Now is the time to revise expectations of the state's role for children in need
Enver Solomon, director of evidence and impact, National Children's Bureau
The next Spending Review could be a historic watershed in the development of children's services. The Chancellor has already signalled that government must "take a step back and think about the shape of the state". Doing more with less is his mantra.
It is important though not to forget two indisputable realities. First, children's services have already been doing more with less. A recent analysis by NCB, the Children's Society and CYP Now found the last government dramatically reduced money available to councils for vital prevention and early help services such as children's centres, youth facilities, advice services and family support. There was a 56 per cent cut from around £3.2bn a year in 2010/11, to just £1.4bn in 2015/16. But significantly, the analysis shows councils haven't simply followed through with these cuts. Where possible, they have tried to protect services through doing things differently and creatively, drawing on funds from elsewhere, such as the dedicated schools grant.
Second, demand is rising and its very nature is becoming more challenging. There has been a rise in initial contacts, referrals, children on protection plans and entering the care system in the three years up to March 2014. At the same time, services are having to work with children in more complex families, address the needs of new migrant communities and greater numbers of families moving into poverty.
So it is an extremely tough task for children's services directors to do even more for less through what the Chancellor describes as "careful management of public money". The Treasury's apparent solution is radical devolution and integration. The example held up is the regional collaboration across Greater Manchester, where 10 local authorities and a number of local health bodies have come together to form a strategic system-wide prevention and early intervention board that is pooling resources and co-ordinating activity. It is very early days for this approach, however, and it is not yet clear what savings can be achieved.
In the tender for its children's services expenditure research project, the DfE states "there is no simple correlation between high-quality outcomes and the amount spent per child by local authorities". But the relationship between expenditure and outcomes is complex. Unlike in the health service, where there has been much more analysis to understand inputs and outputs and value for money, there has been relatively little analysis in children's services. Before rushing to politically expedient conclusions, the evidence needs to be developed and better understood.
We need a greater consensus on what constitutes high-quality services and how success should be measured. The new single inspection framework under which, to date, one in five child protection services have been judged inadequate, has been condemned by directors as "broken and discredited". This needs to be resolved quickly.

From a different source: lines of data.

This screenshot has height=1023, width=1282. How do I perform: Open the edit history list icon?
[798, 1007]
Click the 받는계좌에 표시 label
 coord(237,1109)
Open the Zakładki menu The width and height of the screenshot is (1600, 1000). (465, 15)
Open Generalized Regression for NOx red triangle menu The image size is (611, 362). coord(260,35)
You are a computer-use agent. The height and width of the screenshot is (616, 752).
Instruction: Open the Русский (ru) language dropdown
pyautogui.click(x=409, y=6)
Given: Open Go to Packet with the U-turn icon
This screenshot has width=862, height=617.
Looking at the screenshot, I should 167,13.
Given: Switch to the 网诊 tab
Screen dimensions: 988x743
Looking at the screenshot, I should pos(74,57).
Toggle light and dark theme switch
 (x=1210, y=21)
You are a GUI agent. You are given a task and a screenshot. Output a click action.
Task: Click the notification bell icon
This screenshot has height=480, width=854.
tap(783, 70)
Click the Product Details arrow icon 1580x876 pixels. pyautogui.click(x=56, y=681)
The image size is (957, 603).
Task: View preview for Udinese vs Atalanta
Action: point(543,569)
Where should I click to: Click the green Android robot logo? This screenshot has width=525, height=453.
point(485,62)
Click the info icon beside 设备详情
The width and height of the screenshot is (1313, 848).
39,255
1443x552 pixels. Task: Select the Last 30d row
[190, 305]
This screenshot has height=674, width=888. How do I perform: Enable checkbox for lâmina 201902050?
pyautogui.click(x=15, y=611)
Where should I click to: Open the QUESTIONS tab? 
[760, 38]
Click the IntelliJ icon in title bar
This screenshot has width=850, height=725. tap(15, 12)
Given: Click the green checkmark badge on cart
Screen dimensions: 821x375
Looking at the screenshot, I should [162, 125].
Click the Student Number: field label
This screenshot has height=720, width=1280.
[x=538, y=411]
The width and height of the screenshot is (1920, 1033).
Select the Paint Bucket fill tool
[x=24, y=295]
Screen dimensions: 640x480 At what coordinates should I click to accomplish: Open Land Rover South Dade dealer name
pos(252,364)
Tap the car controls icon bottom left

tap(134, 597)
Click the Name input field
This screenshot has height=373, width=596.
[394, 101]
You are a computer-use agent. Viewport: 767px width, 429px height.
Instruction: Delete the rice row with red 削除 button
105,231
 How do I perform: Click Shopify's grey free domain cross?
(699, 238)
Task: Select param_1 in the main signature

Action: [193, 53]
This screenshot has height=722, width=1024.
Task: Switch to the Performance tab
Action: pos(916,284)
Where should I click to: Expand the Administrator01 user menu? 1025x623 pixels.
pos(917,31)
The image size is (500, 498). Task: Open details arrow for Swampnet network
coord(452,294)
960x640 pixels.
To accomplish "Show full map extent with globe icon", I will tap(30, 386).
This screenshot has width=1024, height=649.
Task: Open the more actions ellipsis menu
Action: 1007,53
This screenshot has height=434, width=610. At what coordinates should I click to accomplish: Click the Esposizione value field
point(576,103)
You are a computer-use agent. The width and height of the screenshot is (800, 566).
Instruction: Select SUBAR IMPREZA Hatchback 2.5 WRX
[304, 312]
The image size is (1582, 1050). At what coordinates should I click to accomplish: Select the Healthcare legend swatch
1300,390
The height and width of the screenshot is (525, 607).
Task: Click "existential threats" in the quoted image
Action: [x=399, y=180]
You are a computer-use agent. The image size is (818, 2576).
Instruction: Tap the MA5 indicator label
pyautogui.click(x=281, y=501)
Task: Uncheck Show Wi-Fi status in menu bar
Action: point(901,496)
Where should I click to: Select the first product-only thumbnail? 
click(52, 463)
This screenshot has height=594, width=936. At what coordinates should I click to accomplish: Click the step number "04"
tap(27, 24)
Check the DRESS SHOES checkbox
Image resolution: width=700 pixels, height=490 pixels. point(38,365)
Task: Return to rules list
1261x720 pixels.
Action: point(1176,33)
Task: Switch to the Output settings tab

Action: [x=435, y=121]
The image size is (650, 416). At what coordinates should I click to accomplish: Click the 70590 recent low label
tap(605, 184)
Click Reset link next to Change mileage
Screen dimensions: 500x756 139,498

The statutory framework set out in the 1989 Children Act can only be delivered with a good amount of resource. The funding available over the next five years will be insufficient. Devolution, integration and new ways of working will save some money but the current level of demand is not going to recede. Instead, it is time for all interested parties to put aside vested interests and ideologies and come together to rethink for which children in need the state should be intervening and what structures, systems and people are required. Royal Commissions are a thing of the past but something of that nature that is relevant for today is sorely needed.